左登峰此刻回忆起了玉拂当日在东北遇到他的时候说过的那句‘我先前真是高看了你,我还以为你能不离不弃。’现在想来,她当时应该是发现跟随着他的女鬼不见了,而那时候已经过了四十九天了,玉拂也是此道高人,她的话也可以用来佐证金针的话,那就是有着牵挂的魂魄可以滞留阳世很久,如此一来左登峰再度看到了希望,虽然看不到巫心语的魂魄,却也不能说她的魂魄就一定消散了。
“伙计,再上两个菜。”左登峰冲送茶的伙计吩咐道,实际上菜还有很多,左登峰此举是想向金针表明他还不想散席。
金针见状并没有阻止,这让左登峰心里稍微安定了一些,茶水送来之后金针先行为左登峰斟茶,左登峰急忙谦让,金针贵为茅山派掌教,修为与左登峰在伯仲之间,如果不是看左登峰顺眼,根本就不会跟他喝酒畅谈。
金针的饭量不大,各种菜肴浅尝辄止,酒量着实不小,一坛白酒是两斤,很快就喝到了坛底。相较之下左登峰吃的就比较多,他过惯了苦日子,很少吃到这种精美的饭菜,此外在长期的流浪生涯中他也养成了遇到食物就尽力多吃一些的习惯,因为他不知道下一顿在什么时候。
二人随后聊天的内容都比较轻松,左登峰的性格虽然偏激,但他并没有目空一切的狂妄,他知道自己虽然灵气修为与五大玄门泰斗不相上下,但毫无江湖经验,所以他虚心的向金针请教。金针见左登峰修为高玄却始终自逊半格,对他的印象也很好。
“杜真人,五大玄门泰斗你在首位,不知另外四位都是何来历,与你是敌是友?”左登峰出言问道。
“所谓玄门泰斗只是江湖闲人的谈资,做不得准,实际上有很多高人都避世不出,而我们五人出头露面比较频繁被世人熟知罢了。

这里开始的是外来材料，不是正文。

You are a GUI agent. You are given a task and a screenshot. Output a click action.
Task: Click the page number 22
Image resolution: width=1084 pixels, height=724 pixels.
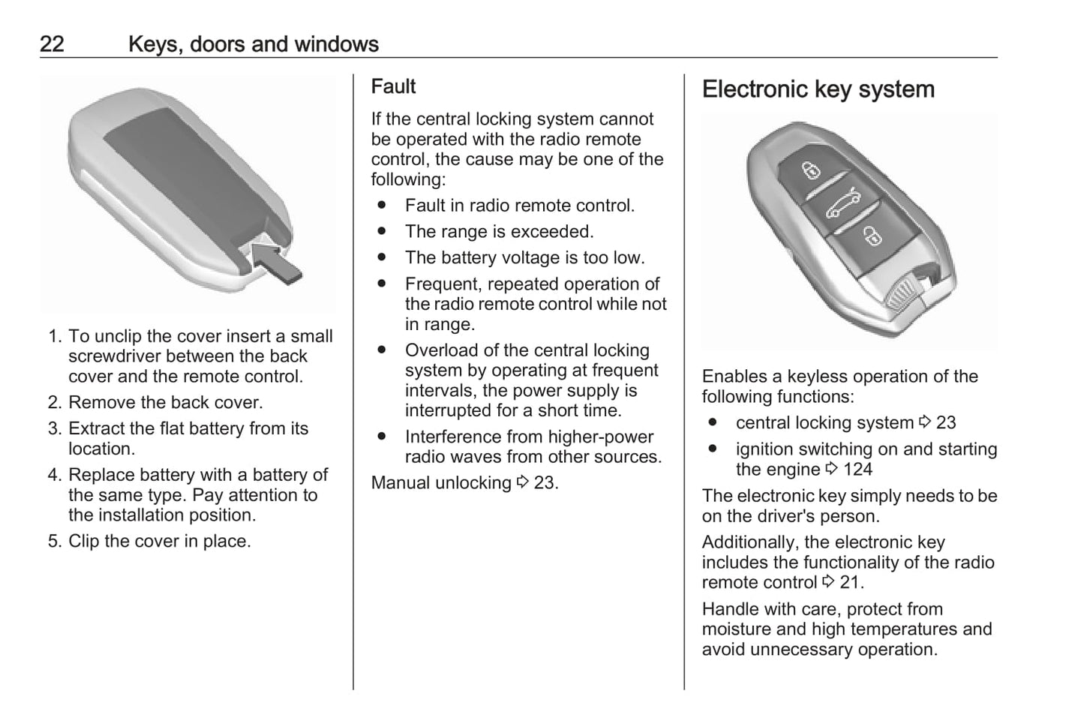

此外将我排在首位也并不是因为我的法术最为精妙,而是我身为茅山掌教,一直以金针作法,所以就愧居了这个首位。另外四位的名头你肯定也听说过,银冠王真人是全真派的掌教,本名王国靖,青年入道,修习的是全真教最为普通的天罡正气,再普通的功夫练到了极致威力也是惊人的,众所周知武学不如道法和神通玄妙,习武之人也很难凭借武学冲破天劫,但王真人做到了,而且用的是最为普通的功夫。”任何人酒喝多了话都多,金针也不例外。
“王真人的武学有什么精妙的地方?”左登峰趁金针喝茶之际插了一句嘴。
“你的灵气可外放多远?”金针并没有正面回答左登峰的问题。
“五丈。”左登峰如实回答。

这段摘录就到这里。